Rabu, 09 Oktober 2019

Materi 2 LP: Hubungan Hakikat Manusia dengan Pendidikan


      
A. ASAS-ASAS KEHARUSAN ATAU PERLUNYA PENDIDIKAN BAGI MANUSIA

1.       Manusia sebagai Makhluk yang Belum Selesai

Manusia disebut “Homo Sapiens”, artinya makhluk yang mempunyai

kemampuan untuk berilmu pengetahuan. Salah satu insting manusia adalah selalu cenderung ingin mengetahui segala sesuatu di sekelilingnya yang belum diketahuinya. Berawal dari rasa ingin tahu maka timbullah ilmu pengetahuan.

Dalam hidupnya manusia digerakkan sebagian oleh kebutuhan untuk mencapai sesuatu, dan sebagian lagi oleh tanggung jawab sosial dalam masyarakat. Manusia bukan hanya mempunyai kemampuan-kemampuan, tetapi juga mempunyai keterbatasan-keterbatasan, dan juga tidak hanya mempunyai sifat-sifat yang baik, namun juga mempunyai sifat-sifat yang kurang baik.

Manusia tidak mampu menciptakan dirinya sendiri, beradanya manusia di dunia bukan pula sebagai hasil evolusi tanpa Pencipta sebagaimana diyakini penganut Evolusionisme, melainkan sebagai ciptaan Tuhan. Berkenaan dengan ini, coba Anda simak pertanyaan berikut dan jawablah berdasarkan pengalaman hidup Anda sendiri: setelah diciptakan Tuhan dan setelah kelahirannya di dunia, "apakah manusia sudah selesai menjadi manusia"?

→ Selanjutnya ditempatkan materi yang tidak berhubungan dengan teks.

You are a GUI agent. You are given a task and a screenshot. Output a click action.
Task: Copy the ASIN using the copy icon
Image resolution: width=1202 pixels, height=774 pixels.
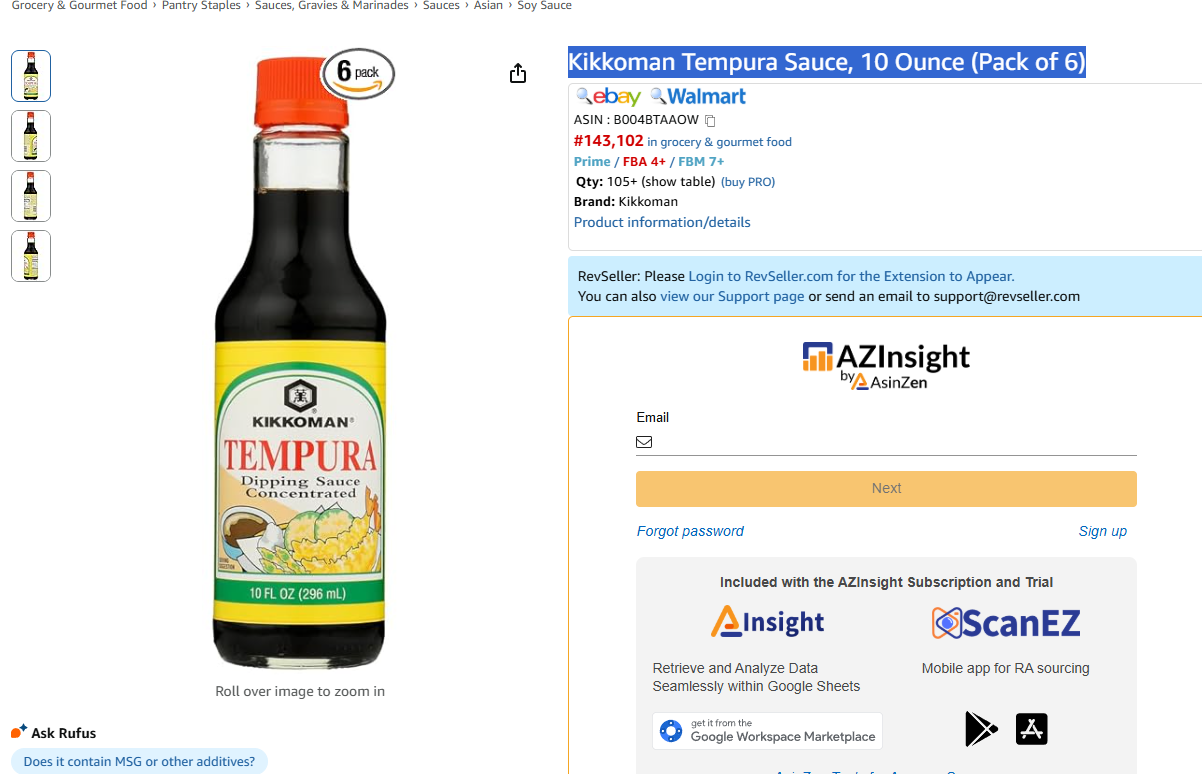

Mari kita bandingkan antara manusia dengan benda-benda. Sama halnya dengan manusia, benda-benda juga adalah ciptaan Tuhan. Namun demikian, benda-benda berbeda dengan manusia, antara lain dalam hal cara beradanya.
Benda-benda hanya terletak begitu saja di dunia, tidak aktif mengadakan "dirinya", dan tidak memiliki hubungan dengan keberadaannya. Contohnya, sebatang kayu yang tergeletak diambil manusia, lalu dijadikan kursi. Kayu tentu tidak aktif mengadakan "diri"nya untuk menjadi kursi, melainkan dibuat menjadi kursi oleh manusia; dan kita tidak dapat mengatakan bahwa kursi bertanggung jawab atas fakta bahwa ia adalah kursi. Oleh sebab itu, dalam istilah Martin Heidegger benda-benda di sebut sebagai "yang berada", dan bahwa benda-benda itu hanya "vorhanden", artinya hanya terletak begitu saja di depan orang, tanpa ada hubungannya dengan orang itu; benda-benda baru berarti sebagai sesuatu, misalnya sebagai kursi jika dihubungkan dengan manusia yang membuatnya, yang memeliharanya atau menggunakannya. Sebaliknya manusia, ia bereksistensi di dunia. Artinya, manusia secara aktif "mengadakan" dirinya, tetapi bukan dalam arti menciptakan dirinya sebagaimana Tuhan menciptakan manusia, melainkan manusia harus bertanggung jawab atas keberadaan dirinya, ia harus bertanggung jawab menjadi apa atau menjadi siapa nantinya. Bereksistensi berarti merencanakan, berbuat, dan menjadi sehingga setiap saat manusia dapat menjadi lebih atau kurang dari keadaannya. Dalam kalimat lain dapat dinyatakan bahwa manusia bersifat terbuka, manusia adalah makhluk yang belum selesai "mengadakan" dirinya.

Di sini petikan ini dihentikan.